A cardioid is symmetric and can be aligned with either the x-axis or the y-axis:

• The equation \( r = a + a \cos \theta \) produces a cardioid symmetrical about the x-axis.
• The equation \( r = a + a \sin \theta \) produces a cardioid symmetrical about the y-axis.

In the given exercise, we have two cardioids: \( r = 3 + 3 \cos \theta \) (symmetric about the x-axis) and \( r = 3 + 3 \sin \theta \) (symmetric about the y-axis). To solve the problem, understanding this symmetry is essential because it helps you visualize the curves within the polar plane, particularly focusing on how they intersect in the first quadrant.

Integration in this context is the mathematical process used to find the area enclosed by the cardioid curves within specific angular boundaries. In polar coordinates, the area \(A\) enclosed is given by the formula:\[A = \frac{1}{2} \int \left( r^2 \right) d\theta\]
For the exercise, the integration is split into two main parts:

• The first integral computes the area difference between the two cardioids from \(\theta = 0\) to \(\theta = \frac{\pi}{4}\).
• The second integral considers the area under only one cardioid (\( r = 3 + 3 \cos \theta \)) from \(\theta = \frac{\pi}{4}\) to \(\theta = \frac{\pi}{2}\).

By carefully setting up these integrals, and solving them using standard calculus techniques, you can determine the exact area of the region in question. Each integral corresponds to a specific part of the region, which combined gives the total area.

To find the area between the two cardioids, you need to focus on the process of subtracting the smaller area from the larger. In the intersection region, where \( r = 3 + 3 \cos \theta = 3 + 3 \sin \theta \), the problem is to compute and subtract the area under the curve \( r = 3 + 3 \sin \theta \) from the area under \( r = 3 + 3 \cos \theta \) between \( 0 \) and \( \frac{\pi}{4} \).
From \(\frac{\pi}{4}\) to \(\frac{\pi}{2}\), only one cardioid contributes to the area.

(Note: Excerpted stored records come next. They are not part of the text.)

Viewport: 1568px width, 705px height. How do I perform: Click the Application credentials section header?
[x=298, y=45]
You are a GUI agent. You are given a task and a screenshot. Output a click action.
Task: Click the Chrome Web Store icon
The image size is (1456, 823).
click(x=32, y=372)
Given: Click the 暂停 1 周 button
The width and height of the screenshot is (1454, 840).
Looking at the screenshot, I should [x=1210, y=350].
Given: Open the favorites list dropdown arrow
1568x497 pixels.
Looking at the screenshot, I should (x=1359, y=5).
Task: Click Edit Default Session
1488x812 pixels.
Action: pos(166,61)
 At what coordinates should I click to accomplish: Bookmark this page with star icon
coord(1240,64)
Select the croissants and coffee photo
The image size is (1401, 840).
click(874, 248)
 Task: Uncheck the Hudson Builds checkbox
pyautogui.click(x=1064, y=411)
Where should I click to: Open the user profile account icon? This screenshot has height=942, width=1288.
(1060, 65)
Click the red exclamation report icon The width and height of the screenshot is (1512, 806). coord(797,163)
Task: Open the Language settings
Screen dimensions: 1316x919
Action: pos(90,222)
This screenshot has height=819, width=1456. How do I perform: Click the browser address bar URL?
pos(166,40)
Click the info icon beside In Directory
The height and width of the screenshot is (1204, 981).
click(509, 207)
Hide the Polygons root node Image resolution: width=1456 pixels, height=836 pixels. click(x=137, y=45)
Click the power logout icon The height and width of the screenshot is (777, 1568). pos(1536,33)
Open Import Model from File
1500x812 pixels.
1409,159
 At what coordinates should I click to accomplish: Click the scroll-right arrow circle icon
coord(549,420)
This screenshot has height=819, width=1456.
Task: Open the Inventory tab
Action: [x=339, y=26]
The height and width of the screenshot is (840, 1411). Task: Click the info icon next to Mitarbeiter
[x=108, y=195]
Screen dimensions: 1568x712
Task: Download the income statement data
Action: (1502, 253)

• This subtraction process within the integral ensures that only the desired region is calculated, preventing overlap and ensuring accuracy.
• Evaluating these integrals involves simplifying trigonometric identities and solving through standard integration techniques.

Ultimately, this process gives a mathematical description of the exact region's area in the first quadrant.

The first quadrant in polar coordinates includes all points where \(\theta\) ranges from \(0\) to \(\frac{\pi}{2}\). This is significant because we're focusing solely on the region in the first quadrant in this problem.
By restricting the angle \(\theta\) to these values, you ensure you only consider the top-right part of the polar grid, reducing the complexity of the problem.

• This knowledge allows the problem to be more approachable since the solutions do not have to address symmetry in the other three quadrants.
• The given integration limits are directly derived from this understanding, helping to simplify the calculations and focus solely on the problem's necessary area.

Analyze boundaries carefully, particularly where the cardioids intersect, to confirm that all calculations stay within the first quadrant. This attention to detail helps solidify the integration's precision and ensures you capture the right areas.